SACRAMENTO, Calif. (AP) - A major California prison medical center still is providing inadequate care to inmates despite a decade of oversight intended to improve care, the state inspector general said Monday, citing poor nursing care and a recent change in policy that means there are no doctors at the facility after normal hours.
The California Medical Facility in Vacaville failed on half of 14 key benchmarks.
The 61-year-old facility southwest of Sacramento provides medical and psychiatric care to more than 2,500 sick inmates. That includes hospice care for those who terminally ill, a program that received high marks despite the overall poor showing.
Caring for the seriously ill patients housed at the prison “demanded frequent provider encounters and exceptional provider performance,” inspectors said. While doctors there “overcame many systemic problems, they were not able to overcome poor nursing performance and an inadequate after-hours on-call coverage system.”
Those on-call providers “occasionally made poor and inaccurate assessments over the telephone, which markedly increased the risk of medical harm and likely contributed to one preventable death,” according to the report.
In that case, a doctor failed to discover that a patient with chronic lung disease had developed pneumonia. The doctor did not do a face-to-face evaluation, did not prescribe antibiotics or get a chest x-ray or arrange for another physician to see the patient. Three days later, the inmate had respiratory failure and later died.

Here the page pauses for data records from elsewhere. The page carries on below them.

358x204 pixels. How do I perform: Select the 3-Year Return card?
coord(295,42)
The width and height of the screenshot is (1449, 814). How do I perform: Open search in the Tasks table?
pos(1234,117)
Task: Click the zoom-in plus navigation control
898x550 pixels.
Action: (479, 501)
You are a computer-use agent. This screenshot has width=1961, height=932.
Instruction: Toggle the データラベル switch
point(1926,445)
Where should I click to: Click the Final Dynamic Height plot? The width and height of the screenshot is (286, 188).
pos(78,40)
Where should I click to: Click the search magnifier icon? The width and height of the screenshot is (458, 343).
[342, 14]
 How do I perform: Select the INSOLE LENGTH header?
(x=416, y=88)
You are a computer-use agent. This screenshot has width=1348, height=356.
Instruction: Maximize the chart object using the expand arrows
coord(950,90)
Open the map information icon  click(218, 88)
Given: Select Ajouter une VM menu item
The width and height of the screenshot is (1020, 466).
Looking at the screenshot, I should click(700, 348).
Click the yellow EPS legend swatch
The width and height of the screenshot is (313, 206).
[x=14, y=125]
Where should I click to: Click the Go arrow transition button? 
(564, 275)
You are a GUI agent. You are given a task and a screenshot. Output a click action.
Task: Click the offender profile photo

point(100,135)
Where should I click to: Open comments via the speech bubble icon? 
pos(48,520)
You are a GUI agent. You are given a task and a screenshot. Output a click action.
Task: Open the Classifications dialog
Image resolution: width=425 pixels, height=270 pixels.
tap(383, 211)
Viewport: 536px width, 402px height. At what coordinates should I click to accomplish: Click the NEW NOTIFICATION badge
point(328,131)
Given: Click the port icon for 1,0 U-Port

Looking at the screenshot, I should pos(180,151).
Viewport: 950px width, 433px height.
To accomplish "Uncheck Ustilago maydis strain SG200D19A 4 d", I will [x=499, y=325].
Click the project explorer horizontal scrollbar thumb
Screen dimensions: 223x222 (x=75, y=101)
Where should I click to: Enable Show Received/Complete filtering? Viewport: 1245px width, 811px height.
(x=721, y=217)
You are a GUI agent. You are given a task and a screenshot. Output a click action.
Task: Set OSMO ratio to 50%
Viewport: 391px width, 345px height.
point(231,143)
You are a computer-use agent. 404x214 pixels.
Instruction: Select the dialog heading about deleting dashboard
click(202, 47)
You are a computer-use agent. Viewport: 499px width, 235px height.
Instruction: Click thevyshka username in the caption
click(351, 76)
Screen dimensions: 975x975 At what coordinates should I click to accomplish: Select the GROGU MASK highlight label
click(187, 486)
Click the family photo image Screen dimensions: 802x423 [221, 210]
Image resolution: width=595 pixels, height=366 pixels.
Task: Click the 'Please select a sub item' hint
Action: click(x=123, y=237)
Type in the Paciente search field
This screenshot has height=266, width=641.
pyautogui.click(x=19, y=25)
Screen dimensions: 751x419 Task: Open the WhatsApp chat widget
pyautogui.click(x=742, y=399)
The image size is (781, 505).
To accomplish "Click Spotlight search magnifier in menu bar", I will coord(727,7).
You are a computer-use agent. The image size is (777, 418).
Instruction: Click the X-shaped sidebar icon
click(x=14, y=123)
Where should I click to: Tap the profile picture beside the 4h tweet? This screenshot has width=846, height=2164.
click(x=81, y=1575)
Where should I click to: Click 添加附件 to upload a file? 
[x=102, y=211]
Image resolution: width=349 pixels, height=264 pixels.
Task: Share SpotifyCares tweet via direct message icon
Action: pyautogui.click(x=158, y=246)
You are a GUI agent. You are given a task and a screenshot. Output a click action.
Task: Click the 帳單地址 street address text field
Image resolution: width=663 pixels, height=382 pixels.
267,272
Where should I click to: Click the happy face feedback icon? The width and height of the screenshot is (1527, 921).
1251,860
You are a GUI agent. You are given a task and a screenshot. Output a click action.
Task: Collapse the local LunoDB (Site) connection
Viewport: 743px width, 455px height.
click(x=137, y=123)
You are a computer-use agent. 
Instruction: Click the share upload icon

Medical care in California prisons has been controlled by a receiver since a federal judge ruled a decade ago that an average of one inmate each week was dying of medical neglect or malpractice. The inspections are part of the state’s efforts to regain control, yet inspectors say eight of the 22 prisons reviewed since last year are still providing inadequate care.
Among those providing acceptable care is Calipatria State Prison, the inspector general said in a separate report also released Monday. That prison houses more than 3,800 inmates near the Mexican border.
Doctors at the Vacaville prison told the inspectors they were extremely dissatisfied with a policy change in the spring of 2015 that took away the facility’s onsite afterhours physician.
Most said the change endangered the prison’s high-risk patients, and the facility’s chief medical executive told inspectors that the change was made over his objections by the office of the federal court-appointed receiver who controls prison medical care. The executive said the change also dramatically harmed doctors’ morale and made it more difficult to keep high-quality physicians.
The inspector general recommended that the prison switch back to an onsite doctor around the clock.
Joyce Hayhoe, a spokeswoman for the receiver’s office, said the facility gave up its license as an acute-care hospital and round-the-clock physician staffing is no-longer necessary. Some of the most seriously ill inmates have been transferred to a new medical institution in Stockton, she said.
“Whenever an inmate needs medical assistance (after hours), our doctors receive calls, and depending on the circumstances either will come in to see the inmate or refer the inmate to a hospital,” Hayhoe said.
Inspectors also found that nurses did a poor job in many areas, including regularly neglecting to see inmates who reported they were sick. When they did see the patients, they often failed to recognize when the inmates needed care urgently or were slow to provide emergency care.
The medical facility was recently in the news because of a dispute over whether a mentally ill prisoner essentially starved to death.
Two pathologists initially found that 49-year-old Michael Stanley Galliher died at the prison last year from an exhausted condition resulting from lack of nourishment. Galliher was afraid to eat because of delusions that his food was poisoned, according to records obtained by The Associated Press under a public records act request.
A Solano County pathologist later said that his fatally low blood sugar could have been caused by one of the drugs he was taking. The case did not appear to be addressed in the inspector general’s report.
Despite the inspector general’s poor review, the medical facility received national accreditation last year from the Commission on Accreditation for Corrections.
Associated Press writer Jonathan J. Cooper contributed.